So, for context, I (28F) have always had an extremely complex relationship with my family. I grew up feeling very isolated and different from them for a number of reasons, from personality types to talents to interests and hobbies, but at the same time, I do love my family and actually tried very hard to be close with them. I know it sounds like an oxymoron but even after moving out and getting my space, I still went home to visit as much as I could and after moving out, my relationship with my mother improved greatly.
However, since getting married, having kids and just beginning my own family in general, I have found myself seeing my siblings and especially my parents in a very different light. I always kind of got the impression I came second to my siblings, especially the siblings that were very talented and charismatic. I had always accepted this as a fact of life, as I have quite a few brothers and sisters and I was also pretty shy growing up, and I tried to give my parents grace and tell myself that there were only two of them and they were doing the best they could.
But I just had my second child, and I started finding myself re-examining my childhood. Splitting my time between both of my children definitely isn't a walk in the park, sure, but it's not impossible. It's also extremely easy not to compare them or outwardly favor one over the other. I also have never felt the desire to emotionally depend on my children for any kind of validation or support. (Though, I should mention they're still toddlers).
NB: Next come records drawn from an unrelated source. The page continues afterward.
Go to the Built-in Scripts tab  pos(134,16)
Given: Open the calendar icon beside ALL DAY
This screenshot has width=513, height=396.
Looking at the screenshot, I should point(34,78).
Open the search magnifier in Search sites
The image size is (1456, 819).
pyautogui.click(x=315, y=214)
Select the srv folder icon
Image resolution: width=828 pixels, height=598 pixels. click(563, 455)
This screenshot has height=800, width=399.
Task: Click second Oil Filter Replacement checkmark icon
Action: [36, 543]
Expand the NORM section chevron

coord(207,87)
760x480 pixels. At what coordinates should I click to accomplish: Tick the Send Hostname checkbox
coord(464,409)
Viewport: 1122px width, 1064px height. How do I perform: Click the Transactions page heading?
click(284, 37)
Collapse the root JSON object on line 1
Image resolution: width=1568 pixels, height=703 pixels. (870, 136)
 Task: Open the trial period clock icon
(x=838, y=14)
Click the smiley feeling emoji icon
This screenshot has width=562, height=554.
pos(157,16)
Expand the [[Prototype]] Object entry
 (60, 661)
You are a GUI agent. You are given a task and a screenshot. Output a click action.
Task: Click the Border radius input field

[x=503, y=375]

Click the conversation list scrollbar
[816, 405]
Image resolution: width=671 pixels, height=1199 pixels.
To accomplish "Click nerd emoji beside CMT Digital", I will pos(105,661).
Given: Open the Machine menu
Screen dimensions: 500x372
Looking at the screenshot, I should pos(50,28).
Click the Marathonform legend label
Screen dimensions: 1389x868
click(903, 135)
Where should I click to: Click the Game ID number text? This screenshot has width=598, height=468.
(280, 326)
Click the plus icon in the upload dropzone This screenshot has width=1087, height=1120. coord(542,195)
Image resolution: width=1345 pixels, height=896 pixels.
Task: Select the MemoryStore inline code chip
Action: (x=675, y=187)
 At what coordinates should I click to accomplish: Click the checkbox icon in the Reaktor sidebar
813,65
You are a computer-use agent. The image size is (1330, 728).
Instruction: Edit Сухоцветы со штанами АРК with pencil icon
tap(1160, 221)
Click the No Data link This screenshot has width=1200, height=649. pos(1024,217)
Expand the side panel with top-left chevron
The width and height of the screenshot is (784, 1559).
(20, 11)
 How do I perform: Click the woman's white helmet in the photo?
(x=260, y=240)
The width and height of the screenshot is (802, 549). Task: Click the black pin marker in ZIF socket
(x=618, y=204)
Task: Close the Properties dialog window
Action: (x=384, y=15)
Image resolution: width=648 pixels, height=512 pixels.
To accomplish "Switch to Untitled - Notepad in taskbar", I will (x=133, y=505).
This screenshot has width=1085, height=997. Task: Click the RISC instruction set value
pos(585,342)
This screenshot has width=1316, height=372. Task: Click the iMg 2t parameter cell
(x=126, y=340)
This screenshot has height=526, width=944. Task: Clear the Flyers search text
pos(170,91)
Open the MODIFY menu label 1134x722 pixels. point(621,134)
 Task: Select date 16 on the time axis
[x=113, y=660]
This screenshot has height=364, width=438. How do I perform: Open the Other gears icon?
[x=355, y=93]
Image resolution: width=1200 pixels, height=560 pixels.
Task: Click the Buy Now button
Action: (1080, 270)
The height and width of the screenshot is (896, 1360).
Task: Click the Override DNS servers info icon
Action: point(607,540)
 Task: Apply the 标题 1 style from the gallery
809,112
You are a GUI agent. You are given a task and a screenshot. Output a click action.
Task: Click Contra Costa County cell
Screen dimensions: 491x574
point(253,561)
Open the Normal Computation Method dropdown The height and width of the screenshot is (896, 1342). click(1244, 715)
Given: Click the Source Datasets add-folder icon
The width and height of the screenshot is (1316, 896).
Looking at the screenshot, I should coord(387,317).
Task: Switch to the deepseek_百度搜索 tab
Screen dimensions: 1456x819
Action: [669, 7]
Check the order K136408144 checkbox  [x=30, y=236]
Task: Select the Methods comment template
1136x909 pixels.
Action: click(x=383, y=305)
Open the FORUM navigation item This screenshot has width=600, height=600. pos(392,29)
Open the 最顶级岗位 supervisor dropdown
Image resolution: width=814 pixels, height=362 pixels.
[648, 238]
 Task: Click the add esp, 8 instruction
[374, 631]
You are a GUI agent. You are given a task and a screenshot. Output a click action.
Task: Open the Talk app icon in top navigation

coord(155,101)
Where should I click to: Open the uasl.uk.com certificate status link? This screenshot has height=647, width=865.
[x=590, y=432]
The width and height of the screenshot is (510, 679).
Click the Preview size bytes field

I could keep going for a while, but for the sake of brevity for the post we'll just use those examples. It's also disappointing to watch a few of my brothers, especially one, swing severely towards political extremes, behaving in a way that is disturbingly close to being flat-out racist and not seeing my parents, who I always believed to stand against people like that, do anything to call him out or stop him in anyway. I started putting a lot of distance between my family and him, making sure that my children don't spend too much time around him and always enforcing what he can and can't talk about around them (we live in separate states and see each other a max of twice a year). My parents support it and claim to support me, but it both saddens and enrages me that they (and the rest of my siblings) seem willing to tolerate his behavior when me and my family aren't around.
My parents love their grandkids and keep wanting a relationship with them and me, but as I get older, I find it harder and harder to just accept things as they are. I'm getting into therapy, as having my children has made me realize there are things from my past I thought I had healed from but I actually haven't, and I don't want that to affect them. I want them to have parents who are emotionally mature and strong. They adore their grandparents, and I don't want to take that from them. But how many barriers do I set? Am I being too harsh on my parents? I know they're people, too, and I do believe in some ways they did the best they could, but there are some things from my childhood I look at from a parents perspective and I just don't understand. There's about a million other layers to this, but y'all aren't my therapists so I'll just save that for when I find a therapist my insurance covers.
TL;DR: I was always close with my family growing up and thought things were okay until I grew up and had my own children, and now I'm realizing that maybe things aren't as healthy as I thought.